Но… они живые, веселые, обаятельные. Они (вот ведь неожиданно перевернутая евангельская цитата) – «соль жизни». Без них жизнь станет донельзя скучной, хотя с ними жизнь уж чересчур интересна. Когда на свадьбу приволакивают труп с бриллиантами и полуживого бандита с револьвером, то саспенса тут не оберешься. Причем не на одной только свадьбе – это ясно. Вообще завидный, уважительный интерес к нарушителям общественного спокойствия заметен чуть не во всех фильмах.
Приз Бернда Бургермейстера за лучший телевизионный фильм получил фильм Нины Гроссе Der verlorene Sohn («Блудный сын») про исламского террориста. Фильм – плохой, но он интересен как симптом, знак. В семье у немецкой женщины два сына от разных отцов. Бывает. Один – современный немецкий обормот, ничем не интересуется, только музыку слушает. Другой – благородный араб. Очень интересуется борьбой за освобождение Палестины. Уже успел побывать в Израиле и возвращен оттуда в Германию – нельзя сказать, что с благодарностью.
За ним установлен надзор.
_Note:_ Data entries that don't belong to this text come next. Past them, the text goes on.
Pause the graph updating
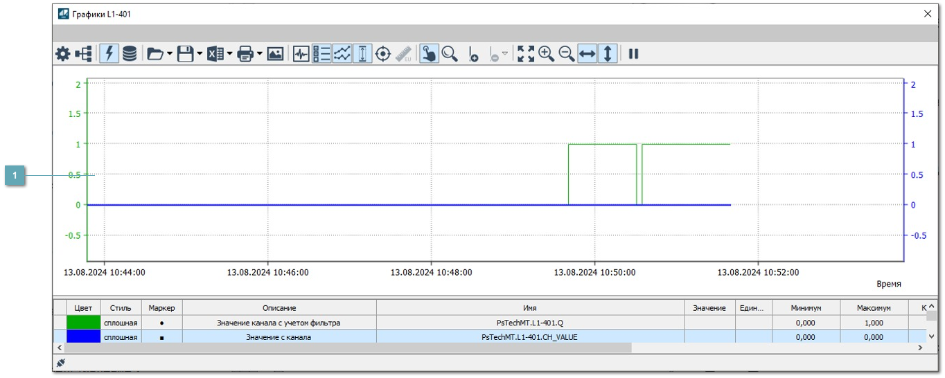 click(633, 54)
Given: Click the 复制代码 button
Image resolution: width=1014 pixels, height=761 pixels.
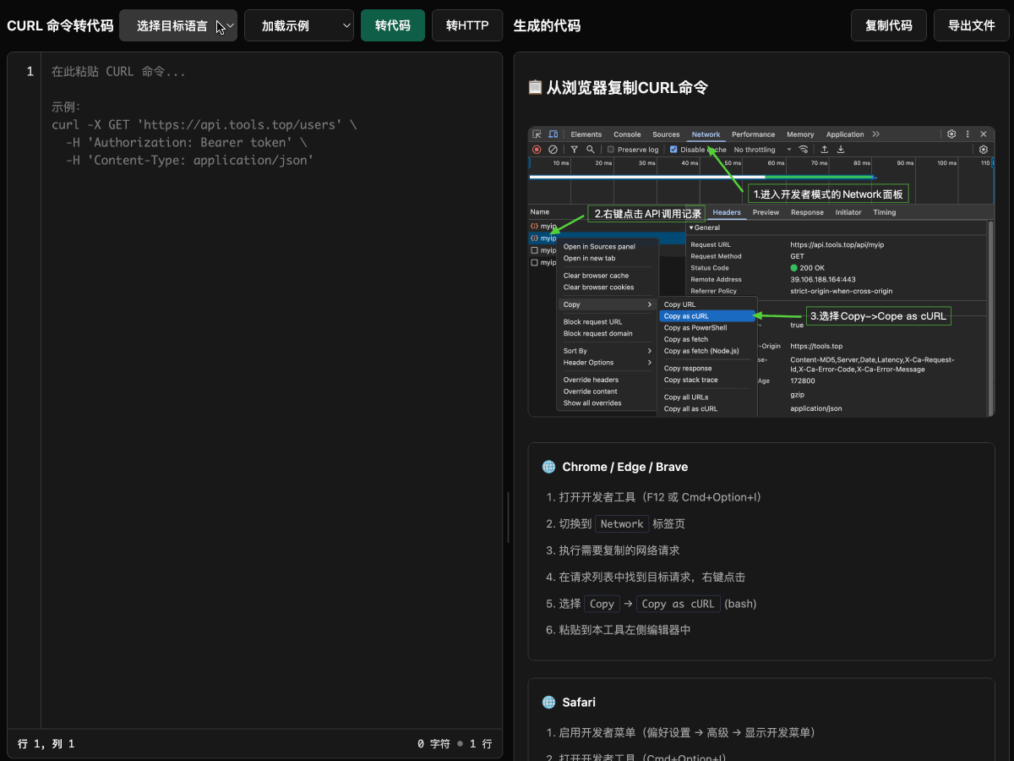Looking at the screenshot, I should coord(888,25).

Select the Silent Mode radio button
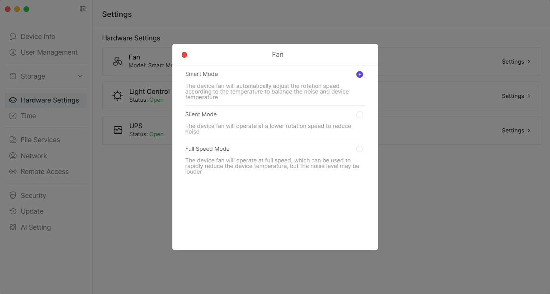359,115
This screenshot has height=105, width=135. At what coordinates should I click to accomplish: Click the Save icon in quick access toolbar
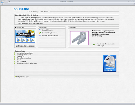tap(6, 1)
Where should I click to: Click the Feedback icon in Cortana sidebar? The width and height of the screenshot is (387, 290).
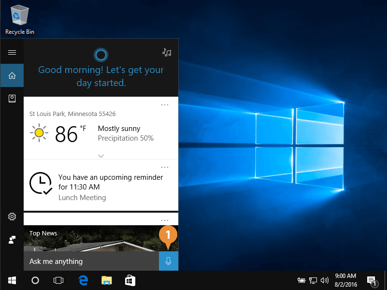coord(12,240)
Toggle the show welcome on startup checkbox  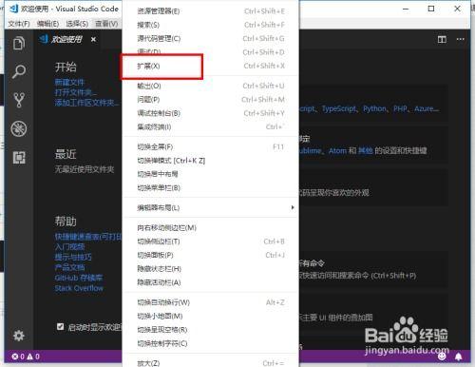60,326
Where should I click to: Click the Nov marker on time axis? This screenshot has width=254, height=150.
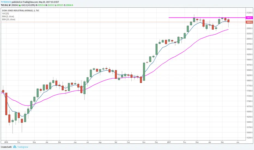click(x=144, y=142)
Мама поначалу очень возмущается полицейским вмешательством, но когда понимает, что красивый, строгий юноша связан с самыми настоящими террористами, сама бросается к правоохранительным органам. Ан поздно. Поздно для ее сына, поскольку его приходится убить прямо на вокзале, чтобы он этот самый вокзал не взорвал. Мама видит гибель сына и рыдмя рыдает. Сюжетные несообразности фильма побоку. Немецкий детектив, как и русский, – ужас что такое. Происхождение, что уж тут сделаешь.